Per resistere, le truppe del No si arroccano sul «benaltrismo». Non
potendo difendere gli sprechi (perché sarebbero da ricovero) gli
oppositori sostengono che è ancora troppo poco, un’occasione persa per
ridurre davvero i costi della politica. La propaganda sempre esagera, da
una parte e dall’altra.
Il primo risparmio sarà al Senato che, se
il popolo è d’accordo, cambierà natura e diventerà cassa di risonanza
delle autonomie. Manterrà il nome, però i suoi membri crolleranno da 315
a 95, più eventuali 5 di nomina presidenziale. Non è prevista
un’indennità perché saranno tutti consiglieri regionali o sindaci,
dunque già retribuiti. Quanto vale questo colpo d’accetta (o limatura,
dipende)? Nel balletto delle cifre fa testo il bilancio di Palazzo
Madama, dove nel 2015 gli emolumenti dei senatori hanno pesato per 42
milioni. Se ne aggiungano 37 di indennità varie e 21 di finanziamenti ai
gruppi parlamentari: arriviamo a 100 milioni, cifra tonda. È anche
vero, però, che le strutture del Senato continueranno a esistere, sia
pure ridotte. Oggi costano mezzo miliardo l’anno, quasi la metà va per
le pensioni dei dipendenti e degli ex senatori. La nuova Costituzione
impone quello che i presidenti Grasso e Boldrini stavano già facendo per
conto loro, cioè un ruolo unico dei funzionari parlamentari, in modo
che almeno per qualche lustro alla Camera i vuoti verranno colmati dagli
esuberi del Senato. Tra l’altro, i consiglieri regionali in trasferta
saranno per forza rimborsati: dalle spese di viaggio alle cene. Per
questi rivoli se ne andranno 10-15 milioni. Non pagherà lo Stato, se ne
faranno carico le Regioni, ma pur sempre di Pantalone si tratta.
Monumento allo spreco
Insomma,
la sforbiciata al Senato vale 80-90 milioni annui. Altri, benedetti,
verranno dalla chiusura del Cnel, l’ente inutile più costoso della
storia repubblicana. Era stato pensato per formulare proposte di
legislazione sociale. Dal 1948 ne ha partorito solo 14, tutte bocciate.

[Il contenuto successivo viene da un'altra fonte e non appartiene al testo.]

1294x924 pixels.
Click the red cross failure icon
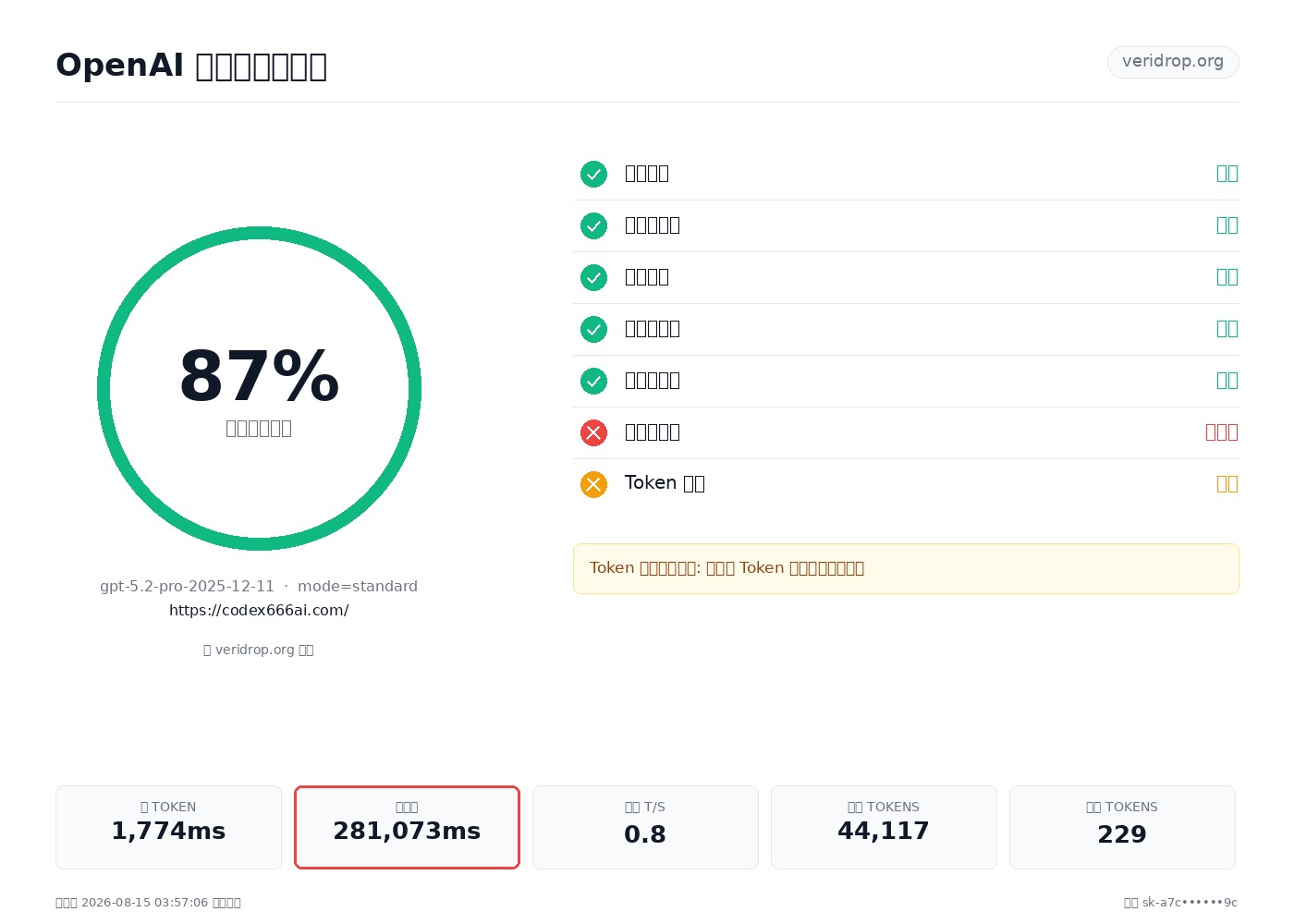tap(593, 432)
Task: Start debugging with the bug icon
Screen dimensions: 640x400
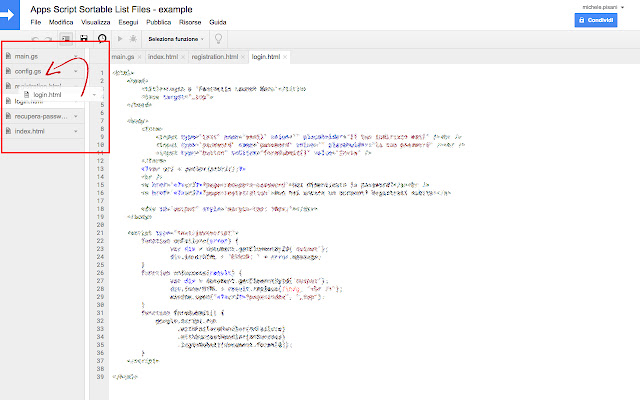Action: 134,38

In compenso questo nulla è costato una ventina di milioni l’anno, che
moltiplicato per 58 fa circa un miliardo di oggi. A parte il Comitato
lavoratori per il No, sponsorizzato da Forza Italia, nessuno difende più
questo grandioso monumento allo spreco contro cui già si batteva Ugo La
Malfa negli anni Settanta. La riforma della Costituzione finalmente lo
cancella, così come sbianchetta qualunque riferimento alle Province.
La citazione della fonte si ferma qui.